The reduction in global intracellular ubiquitination detected by the mono-poly ubiquitin antibody provides direct evidence that bm-OTU functions as a deubiquitinase in vivo. This finding aligns with our hypothesis that bm-OTU shares functional similarity with viral and malarial OTU proteases, which also exhibit deubiquitinase activity during host cell invasion [12,13]. The effect was observed across all molecular weight ranges, suggesting that bm-OTU acts on multiple ubiquitinylated substrates rather than being substrate-specific.

The modulation of host immune gene expression by bm-OTU reveals potential immune evasion strategies employed by B. microti. The downregulation of interferon-stimulated genes (APOBEC3G, G1P2) is particularly noteworthy, as ISGs are critical components of the antiviral and antiparasitic innate immune response [19]. Suppression of ISG expression by bm-OTU may allow the parasite to evade host defense mechanisms, similar to viral OTU proteases that cleave ISG15 and inhibit interferon signaling [20]. The upregulation of AIM2 suggests activation of the pyroptosis pathway, a pro-inflammatory form of cell death that may contribute to the immunopathology observed in severe babesiosis [21,22,23,24,25].

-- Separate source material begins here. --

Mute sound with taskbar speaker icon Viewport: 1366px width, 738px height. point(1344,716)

The slight decrease in NFKB1 expression is interesting, as NF-κB is a master regulator of inflammation. CCHFV OTU protease has been shown to antagonize NF-κB signaling [14], and our results suggest bm-OTU may have a similar effect, although the magnitude of change was modest.

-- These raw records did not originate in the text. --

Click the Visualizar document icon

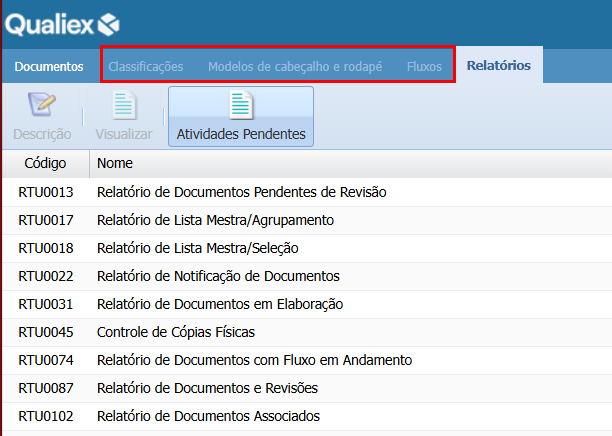tap(124, 106)
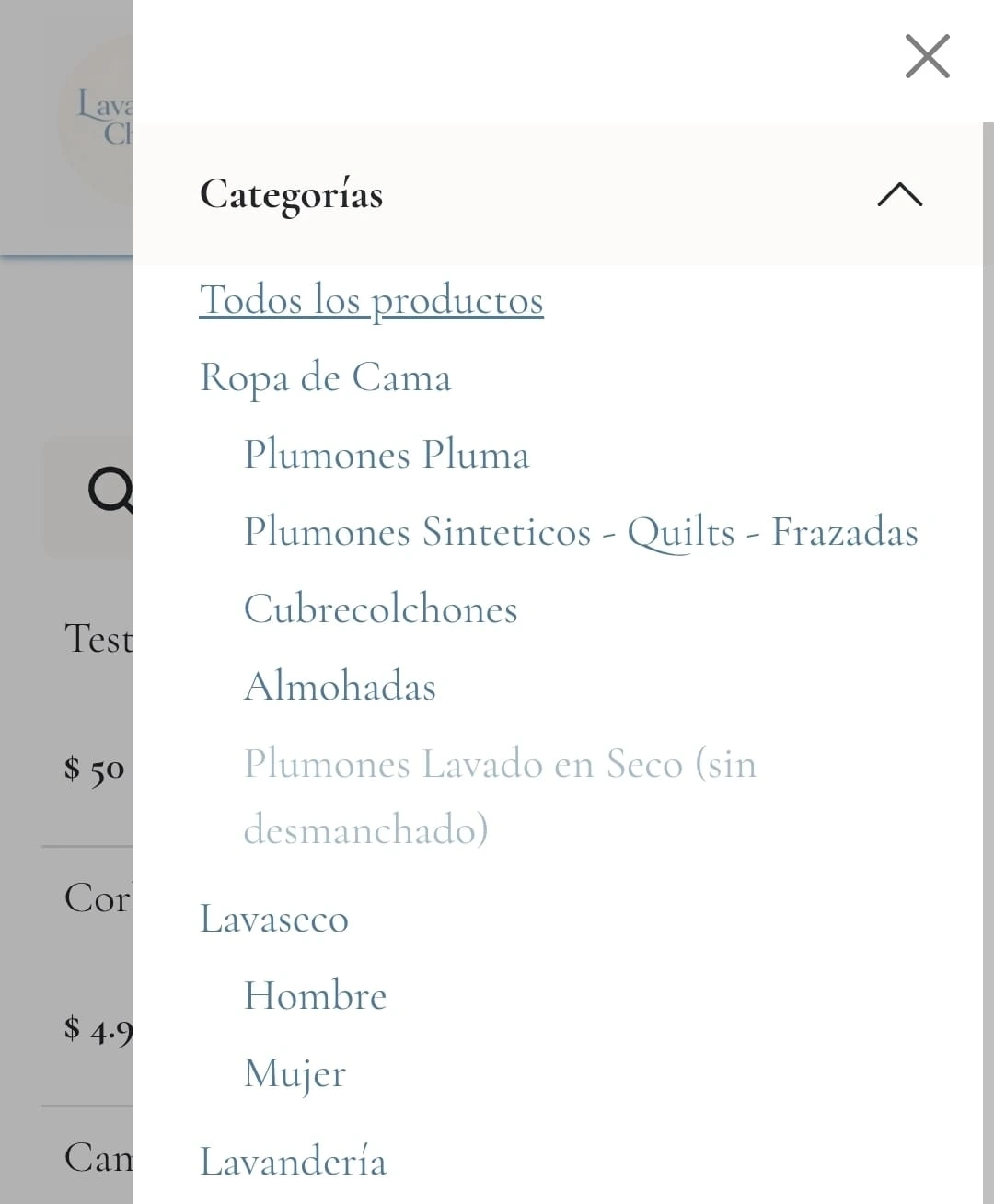Go to the Lavandería category
994x1204 pixels.
click(293, 1162)
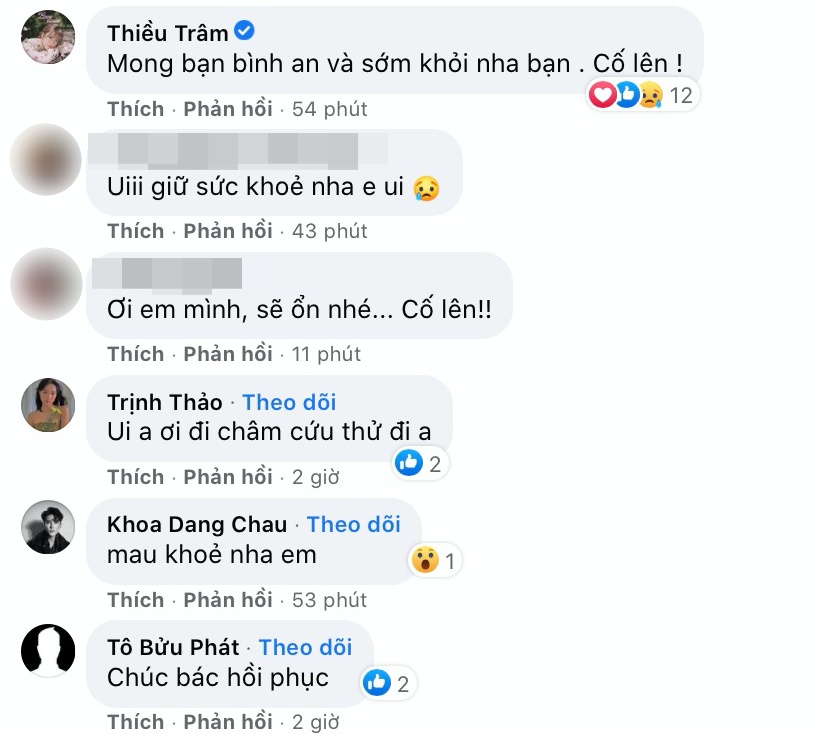Click the 54 phút timestamp
Screen dimensions: 827x734
coord(330,108)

This study has several limitations. First, the in vitro deubiquitinase activity was lower than expected, and optimization of assay conditions is warranted. Second, we used HEK293T cells as a model system; future studies should validate these findings in relevant cell types, such as erythrocytes or immune cells. Third, the specific ubiquitin chain linkages (K48, K63, etc.) cleaved by bm-OTU remain unknown. Fourth, identification of direct substrates of bm-OTU would provide mechanistic insight. In addition, HEK293T cells are not physiologically relevant for an intraerythrocytic parasite. Future studies should evaluate bm-OTU effects in immune cells (e.g., THP-1 macrophages) or animal models of babesiosis. Finally, the development of specific small-molecule inhibitors targeting the bm-OTU catalytic pocket (analogous to the Y89-W99 pocket in CCHFV [14]) represents an important future direction.

5. Conclusions

In conclusion, this study provides the first characterization of the Babesia microti OTU-like deubiquitinase. We successfully expressed, purified, and demonstrated the deubiquitinase activity of this protein in vitro and in vivo. bm-OTU expression in mammalian cells reduced global ubiquitination, induced apoptosis, and modulated host immune gene expression, particularly suppressing interferon-stimulated genes while upregulating pro-inflammatory and pro-apoptotic mediators. These findings establish bm-OTU as a potential virulence factor and therapeutic target for babesiosis. Future work should focus on developing specific bm-OTU inhibitors and validating these results in animal models of babesiosis [26,27,28,29,30].